▶ _EXTRAHIERTER TEXT_:
Selbst wenn eine belastende Wirkung der rückwirkenden Inkraftsetzung der niedersächsischen Neuregelung unterstellt würde, so wäre eine rückwirkende Regelung mangels schutzwürdigen Vertrauens des Klägers zulässig. Der Kläger ist nicht schutzwürdig, denn er hatte selbst (zutreffend) geltend gemacht, die Bestimmungen der §§ 27, 28 BBesG a. F. diskriminierten ihn ungerechtfertigt wegen seines Lebensalters. Er musste dementsprechend damit rechnen, dass der hierfür zuständige Gesetzgeber die mit Ablauf der Umsetzungsfrist wegen des Verstoßes gegen das Unionsrecht unanwendbaren Bestimmungen der §§ 27, 28 BBesG a. F. durch solche Vorschriften ersetzen wird, die den Vorgaben der Richtlinie 2000/78/EG genügen (Nds. OVG, Beschluss vom 21.6.2018 - 5 LA 104/17 -, juris Rn. 22; zur vergleichbaren sächsischen Regelung: BVerwG, Urteil vom 30.10.2014 - BVerwG 2 C 3.13 -, juris, Rn. 81).

3. Ebenso wenig bestehen Bedenken gegen die Stichtagsregelung zum 1. September 2011.

Es ist dem Gesetzgeber durch den allgemeinen Gleichheitssatz des Art. 3 Abs. 1 GG grundsätzlich nicht verwehrt, zur Regelung bestimmter Lebenssachverhalte Stichtage einzuführen. In Art. 3 Abs. 1 GG ist das Verbot statuiert, wesentlich Gleiches sachwidrig ungleich zu behandeln. Der allgemeine Gleichheitssatz gebietet also, wesentlich Gleiches gleich zu behandeln, wesentlichen Unterschieden hingegen normativ Rechnung zu tragen. Er stellt es dem Normgeber aber frei, Differenzierungsmerkmale auszuwählen. Betrifft die zu prüfende Regelung ein Gebiet, in dem der Normgeber über ein weites Ermessen verfügt, so ist ein Gleichheitsverstoß nur dann anzunehmen, wenn sich im Hinblick auf die Eigenart des geregelten Sachbereichs ein vernünftiger, einleuchtender Grund für die Regelung schlechthin nicht finden lässt, die Regelung also willkürlich erscheint (vgl. BVerfG, Beschluss vom 30.9.1987 - 2 BvR 933/82 -, juris Rn. 137 ff.; BVerwG, Beschluss vom 10.4.2017 - BVerwG 2 B 37.16 -, juris Rn. 14; Nds. OVG, Beschluss vom 21.8.2018 - 5 LA 104/17 -, juris Rn. 31). In diesem Rahmen ist es dem Gesetzgeber nicht durch Art. 3 Abs. 1 GG verwehrt, zur Regelung bestimmter Lebenssachverhalte Stichtage einzuführen, obwohl jeder Stichtag unvermeidlich gewisse Härten mit sich bringt. Bei der Regelung des Übergangs von einer älteren zu einer neueren Regelung steht dem Gesetzgeber ein Gestaltungsspielraum zu. Die verfassungsrechtliche Prüfung von Stichtagsregelungen muss sich daher darauf beschränken, ob der Gesetzgeber den ihm zustehenden Spielraum in sachgerechter Weise genutzt hat, insbesondere ob die Einführung des Stichtags überhaupt und die Wahl des Zeitpunkts am gegebenen Sachverhalt orientiert und damit sachlich vertretbar war. In besonderen Lagen können Stichtags- und Überleitungsregelungen geboten sein (BVerfG, Nichtannahmebeschluss vom 7.10.2015 - 2 BvR 413/15 -, juris Rn. 24 m. w. N.; BVerwG, Beschluss vom 10.4.2017 - BVerwG 2 B 37.16 -, juris Rn. 14 m. w. N.; Nds. OVG, Beschluss vom 21.8.2018 - 5 LA 104/17 -, juris Rn. 31).

▶ _BEREITGESTELLTE DATEN_:
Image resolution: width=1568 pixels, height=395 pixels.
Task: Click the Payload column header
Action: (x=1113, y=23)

--

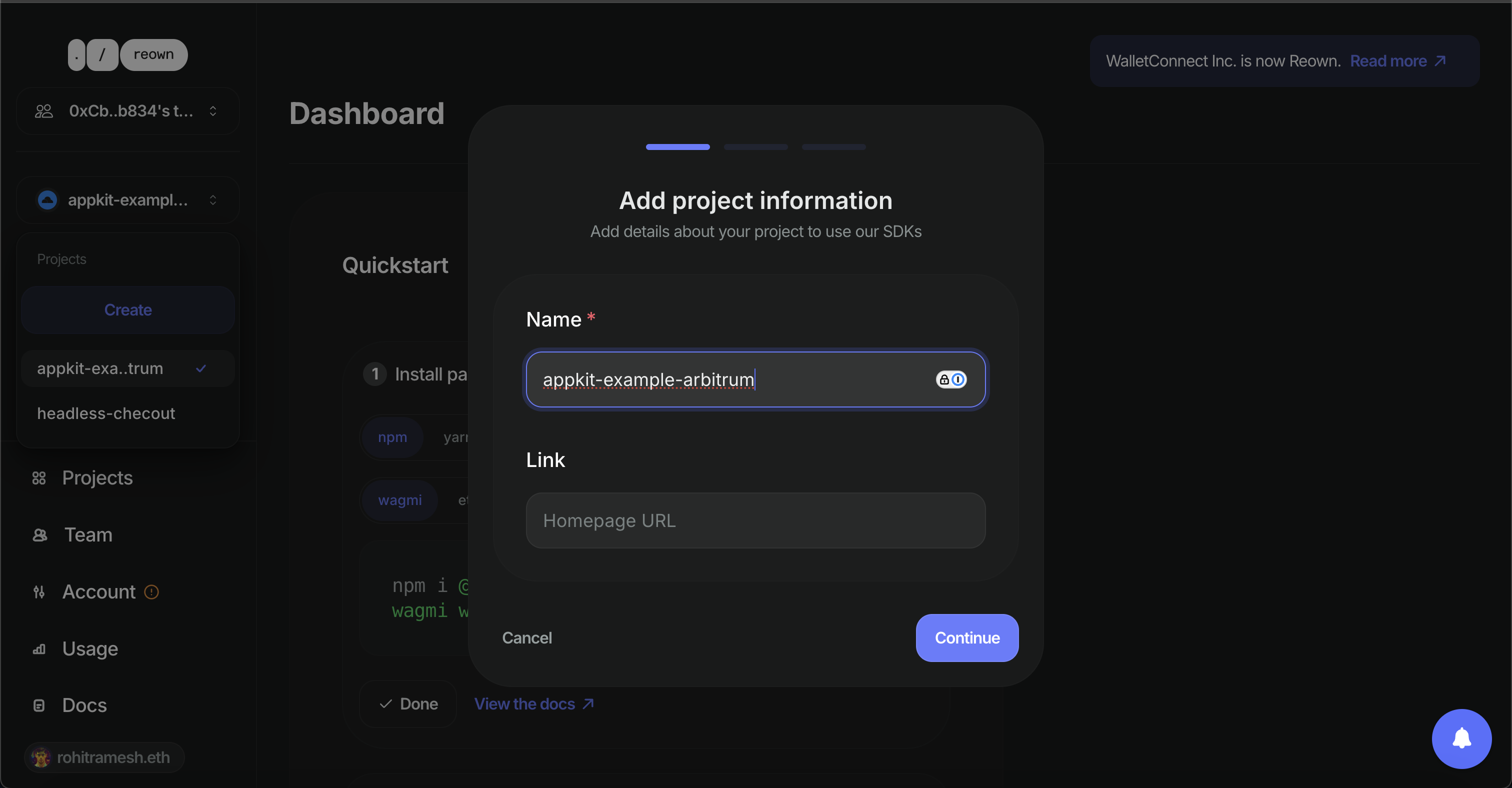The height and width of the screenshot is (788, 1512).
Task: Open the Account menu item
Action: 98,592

...

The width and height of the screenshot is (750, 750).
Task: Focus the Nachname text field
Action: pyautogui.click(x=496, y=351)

▶ _FOLGENDES BEARBEITEN_:
1 – Gib aus dem Auszug zur Besoldungsneuregelung den Abschnitt wortgetreu wieder, der mit den Worten „Selbst wenn eine“ anfängt und mit „juris, Rn. 81).“ aufhört.
2 – Führe den Auszug zur Besoldungsneuregelung im Anschluss an seinen letzten Satz fort.
Die Daten stammen aus einer anderen Quelle als der Text.

▶ _LÖSUNGEN DER AUFGABEN_:
1 –
Selbst wenn eine belastende Wirkung der rückwirkenden Inkraftsetzung der niedersächsischen Neuregelung unterstellt würde, so wäre eine rückwirkende Regelung mangels schutzwürdigen Vertrauens des Klägers zulässig. Der Kläger ist nicht schutzwürdig, denn er hatte selbst (zutreffend) geltend gemacht, die Bestimmungen der §§ 27, 28 BBesG a. F. diskriminierten ihn ungerechtfertigt wegen seines Lebensalters. Er musste dementsprechend damit rechnen, dass der hierfür zuständige Gesetzgeber die mit Ablauf der Umsetzungsfrist wegen des Verstoßes gegen das Unionsrecht unanwendbaren Bestimmungen der §§ 27, 28 BBesG a. F. durch solche Vorschriften ersetzen wird, die den Vorgaben der Richtlinie 2000/78/EG genügen (Nds. OVG, Beschluss vom 21.6.2018 - 5 LA 104/17 -, juris Rn. 22; zur vergleichbaren sächsischen Regelung: BVerwG, Urteil vom 30.10.2014 - BVerwG 2 C 3.13 -, juris, Rn. 81).

2 –
Unter Berücksichtigung dieser Grundsätze ist der vom niedersächsischen Gesetzgeber gewählte Stichtag „1. September 2011“ sachlich vertretbar.

Vorab ist klarzustellen, dass andere Bundesländer Regelungen zu früheren Stichtagen getroffen haben mit der Folge, dass bereits seit diesen früheren Zeitpunkten Entschädigungsansprüche der ursprünglich wegen des Lebensalters diskriminierten Beamten nicht mehr bestehen. Das Bundesverwaltungsgericht hat die rückwirkende Neuregelung des sächsischen Besoldungssystems zum 1. September 2006 - anknüpfend an die Föderalismusreform - nicht beanstandet und bereits ab diesem Zeitpunkt Entschädigungsansprüche des dortigen Klägers ausgeschlossen (BVerwG, Urteil vom 30.10.2014 - BVerwG 2 C 3.13 -, juris Rn. 63 ff.). Das Bundesverfassungsgericht hat die Nichtannahme der Verfassungsbeschwerde gegen diese Entscheidung des Bundesverwaltungsgerichts damit begründet, dass die sächsische Übergangsregelung zum 1. September 2006 im Interesse der Verwaltungsvereinfachung sachlich vertretbar sein könne, wenn sie den Feststellungsaufwand und Bewertungs- sowie Beweisschwierigkeiten vermeide, die damit verbunden wären, die unter dem alten Recht entstandenen Rechtsverhältnisse vollständig dem neuen Recht zu unterstellen, und der Grundsatz der Rechtssicherheit klare schematische Entscheidungen über die zeitliche Abgrenzung zwischen altem und neuen Recht verlange (BVerfG, Nichtannahmebeschluss vom 7.10.2015 - 2 BvR 413/15 -, juris Rn. 26). In einer weiteren Entscheidung hat das Bundesverwaltungsgericht die Änderung des zunächst altersdiskriminierenden Besoldungssystems des Landes Berlin zum Stichtag 1. Juli 2009 für vereinbar mit dem allgemeinen Gleichheitssatz des Art. 3 Abs. 1 GG erklärt (BVerwG, Beschluss vom 10.4.2017 - BVerwG 2 B 37.16 -, juris Rn. 14).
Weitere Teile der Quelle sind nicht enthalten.